If, for example, we direct our attention to the doors of a house, the brain will preferentially process its windows, but not the neighbouring houses.
Psychologists from Goethe University Frankfurt have now discovered that this also happens when parts of the objects are merely maintained in our memory.
"These are essential skills of our brain, which are closely connected to intelligence and which are impaired in various psychiatric illnesses," said researcher Benjamin Peters.
In their study, Peters and colleagues examined "object-based attention", a well-known phenomenon in perception research.
This refers to the fact that we automatically extend our attention to the whole object when we attend only part of an object.
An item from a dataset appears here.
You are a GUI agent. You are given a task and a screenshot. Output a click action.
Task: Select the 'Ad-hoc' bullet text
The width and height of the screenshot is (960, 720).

In the experiment the subjects were asked to direct their attention alternately to one of four screen positions, which formed the ends of each of two artificial objects.
The subjects were able to shift their attention more quickly between two positions that belonged to the same object than between those that were part of different objects.
It was discovered that this effect also occurred when the subjects envisaged these positions only in short-term memory.
Using magnetic resonance imaging, they initially found increased activity at those positions in the cerebral cortex where the currently focused position was represented.
However, this increased activity also extended to the areas in the brain that represent the relevant associated position of the same object, despite the fact that the subject was not concentrating on it.
"It is remarkable that this effect was observed in regions of the brain that are normally involved in perception, despite the fact that here, objects and positions were only maintained in memory," said Peters.